Au sein du cabinet de curiosités rempli d’objets mystérieux et d’armes magiques, trône un hibou blanc à taches noires et au bec pointu. Sa posture et sa droiture le désignent comme le gardien de ces trésors qu’il couve d’un regard clair et fixe, inquiétant et hypnotique. Créature de la nuit porteuse de différents symboles, le hibou peut tout autant incarner la sagesse que la folie, l’ésotérisme ou le surnaturel d’un lieu ou d’une scène, notamment dans l’art traditionnel flamand dont l’artiste reprend ici le réalisme extrême. De par son intensité, son regard défie le visiteur qui, dès lors, ne sait si le hibou l’attend, le surveille, le protège ou se prépare à l’attaquer. Quoi qu’il en soit, il est repéré.
À l’occasion d’une carte blanche donnée à l’artiste par le musée des Beaux-Arts d’Anvers en 2006, Jan Fabre a créé sept têtes de hiboux – Les Messagers de la mort décapités –, présentés face à La Chute des anges rebelles de Frans Floris Ier (1517-1570) en assemblée autour d’une table – le hibou blanc occupant déjà une place centrale. Cette mise en scène presque apocalyptique symbolise le combat entre l’archange Michel et les anges voulant défendre l’entrée du paradis d’une part, et l’armée du dragon à sept têtes, composée d’anges rebelles et d’humains à faces animales et monstrueuses, voulant y pénétrer d’autre part.
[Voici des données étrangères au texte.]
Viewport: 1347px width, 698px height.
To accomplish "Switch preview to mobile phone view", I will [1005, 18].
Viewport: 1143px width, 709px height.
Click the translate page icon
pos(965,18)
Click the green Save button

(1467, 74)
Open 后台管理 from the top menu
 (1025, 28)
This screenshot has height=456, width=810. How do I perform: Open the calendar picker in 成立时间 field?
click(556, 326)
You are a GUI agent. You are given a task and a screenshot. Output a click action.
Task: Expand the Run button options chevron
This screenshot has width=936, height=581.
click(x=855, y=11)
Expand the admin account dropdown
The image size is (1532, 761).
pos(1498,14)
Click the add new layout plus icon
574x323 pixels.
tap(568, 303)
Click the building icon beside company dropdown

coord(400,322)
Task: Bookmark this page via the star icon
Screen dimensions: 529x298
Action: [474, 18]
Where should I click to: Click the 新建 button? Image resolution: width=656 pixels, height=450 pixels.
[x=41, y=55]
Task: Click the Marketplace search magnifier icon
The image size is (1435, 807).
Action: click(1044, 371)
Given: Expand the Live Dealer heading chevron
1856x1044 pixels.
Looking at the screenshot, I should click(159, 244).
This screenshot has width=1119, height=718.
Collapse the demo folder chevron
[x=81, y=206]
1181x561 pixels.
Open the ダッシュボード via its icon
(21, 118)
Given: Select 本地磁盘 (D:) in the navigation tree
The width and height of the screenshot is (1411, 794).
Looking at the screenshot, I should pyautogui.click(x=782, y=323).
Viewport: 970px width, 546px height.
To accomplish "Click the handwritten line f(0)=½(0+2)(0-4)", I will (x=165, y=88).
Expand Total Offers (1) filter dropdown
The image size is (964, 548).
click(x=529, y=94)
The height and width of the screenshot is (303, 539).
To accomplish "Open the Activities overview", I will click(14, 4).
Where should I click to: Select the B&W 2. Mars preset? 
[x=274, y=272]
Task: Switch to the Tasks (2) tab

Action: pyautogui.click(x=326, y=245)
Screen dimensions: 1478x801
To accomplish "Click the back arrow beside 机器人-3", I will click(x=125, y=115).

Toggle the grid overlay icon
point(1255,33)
Les hiboux encadrent cette lutte entre le bien et le mal sans vouloir réellement y prendre part. Animaux décapités à l’allure anthropomorphe – ne pourrait-il pas s’agir là de masques rituels tout à la fois anciens et contemporains ? –, ils peuvent ainsi tour à tour évoquer la blancheur et le paradis, la nuit et la mort, le rêve et le cauchemar, thématiques chères à Jan Fabre. Ou, dans le cas de notre hibou particulier, dénommé L’Annonciateur du froid, le gel, matière même du plus profond des enfers, ainsi que le décrit Dante dans La Divine Comédie.
À la fois gardien et sujet d’étude au sein de ce cabinet de curiosités, il est peut-être également celui qui a glacé le livre, la montre et le trousseau de clefs de Laurent Pernot.